> _Task requirements_
An exact transcription of the data below is needed.

Stored data entries:
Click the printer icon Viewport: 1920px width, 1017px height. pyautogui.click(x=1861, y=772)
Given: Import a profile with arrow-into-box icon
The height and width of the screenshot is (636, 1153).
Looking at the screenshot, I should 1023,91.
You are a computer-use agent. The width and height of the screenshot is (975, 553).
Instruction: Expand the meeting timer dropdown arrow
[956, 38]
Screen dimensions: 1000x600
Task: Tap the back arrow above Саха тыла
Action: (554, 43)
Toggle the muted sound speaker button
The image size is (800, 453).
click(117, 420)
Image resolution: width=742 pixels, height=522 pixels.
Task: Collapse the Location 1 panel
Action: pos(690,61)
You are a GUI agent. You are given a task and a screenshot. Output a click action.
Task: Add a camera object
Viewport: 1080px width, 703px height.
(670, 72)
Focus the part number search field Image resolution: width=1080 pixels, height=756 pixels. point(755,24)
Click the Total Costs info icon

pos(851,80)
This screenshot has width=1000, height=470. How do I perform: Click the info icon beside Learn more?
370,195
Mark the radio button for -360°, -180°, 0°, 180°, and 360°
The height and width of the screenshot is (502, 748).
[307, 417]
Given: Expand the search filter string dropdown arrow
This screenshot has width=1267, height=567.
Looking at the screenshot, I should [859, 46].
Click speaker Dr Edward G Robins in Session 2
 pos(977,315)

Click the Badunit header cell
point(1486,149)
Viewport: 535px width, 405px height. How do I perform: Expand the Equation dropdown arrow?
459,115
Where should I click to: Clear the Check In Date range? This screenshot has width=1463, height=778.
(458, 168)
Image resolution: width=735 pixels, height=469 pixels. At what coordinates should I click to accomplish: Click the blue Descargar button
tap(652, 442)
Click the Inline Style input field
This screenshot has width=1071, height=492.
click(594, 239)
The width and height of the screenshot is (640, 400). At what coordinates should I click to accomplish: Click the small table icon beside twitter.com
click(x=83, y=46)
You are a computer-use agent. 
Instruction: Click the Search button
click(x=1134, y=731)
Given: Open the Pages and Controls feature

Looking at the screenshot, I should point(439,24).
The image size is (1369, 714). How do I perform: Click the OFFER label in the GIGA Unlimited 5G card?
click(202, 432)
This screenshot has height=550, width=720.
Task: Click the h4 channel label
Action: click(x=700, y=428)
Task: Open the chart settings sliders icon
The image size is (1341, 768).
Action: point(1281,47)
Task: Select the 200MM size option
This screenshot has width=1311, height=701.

> _Exercise response_
Click the printer icon Viewport: 1920px width, 1017px height. pyautogui.click(x=1861, y=772)
Given: Import a profile with arrow-into-box icon
The height and width of the screenshot is (636, 1153).
Looking at the screenshot, I should 1023,91.
You are a computer-use agent. The width and height of the screenshot is (975, 553).
Instruction: Expand the meeting timer dropdown arrow
[956, 38]
Screen dimensions: 1000x600
Task: Tap the back arrow above Саха тыла
Action: (554, 43)
Toggle the muted sound speaker button
The image size is (800, 453).
click(117, 420)
Image resolution: width=742 pixels, height=522 pixels.
Task: Collapse the Location 1 panel
Action: pos(690,61)
You are a GUI agent. You are given a task and a screenshot. Output a click action.
Task: Add a camera object
Viewport: 1080px width, 703px height.
(670, 72)
Focus the part number search field Image resolution: width=1080 pixels, height=756 pixels. point(755,24)
Click the Total Costs info icon

pos(851,80)
This screenshot has width=1000, height=470. How do I perform: Click the info icon beside Learn more?
370,195
Mark the radio button for -360°, -180°, 0°, 180°, and 360°
The height and width of the screenshot is (502, 748).
[307, 417]
Given: Expand the search filter string dropdown arrow
This screenshot has width=1267, height=567.
Looking at the screenshot, I should [859, 46].
Click speaker Dr Edward G Robins in Session 2
 pos(977,315)

Click the Badunit header cell
point(1486,149)
Viewport: 535px width, 405px height. How do I perform: Expand the Equation dropdown arrow?
459,115
Where should I click to: Clear the Check In Date range? This screenshot has width=1463, height=778.
(458, 168)
Image resolution: width=735 pixels, height=469 pixels. At what coordinates should I click to accomplish: Click the blue Descargar button
tap(652, 442)
Click the Inline Style input field
This screenshot has width=1071, height=492.
click(594, 239)
The width and height of the screenshot is (640, 400). At what coordinates should I click to accomplish: Click the small table icon beside twitter.com
click(x=83, y=46)
You are a computer-use agent. 
Instruction: Click the Search button
click(x=1134, y=731)
Given: Open the Pages and Controls feature

Looking at the screenshot, I should point(439,24).
The image size is (1369, 714). How do I perform: Click the OFFER label in the GIGA Unlimited 5G card?
click(202, 432)
This screenshot has height=550, width=720.
Task: Click the h4 channel label
Action: click(x=700, y=428)
Task: Open the chart settings sliders icon
The image size is (1341, 768).
Action: point(1281,47)
Task: Select the 200MM size option
This screenshot has width=1311, height=701.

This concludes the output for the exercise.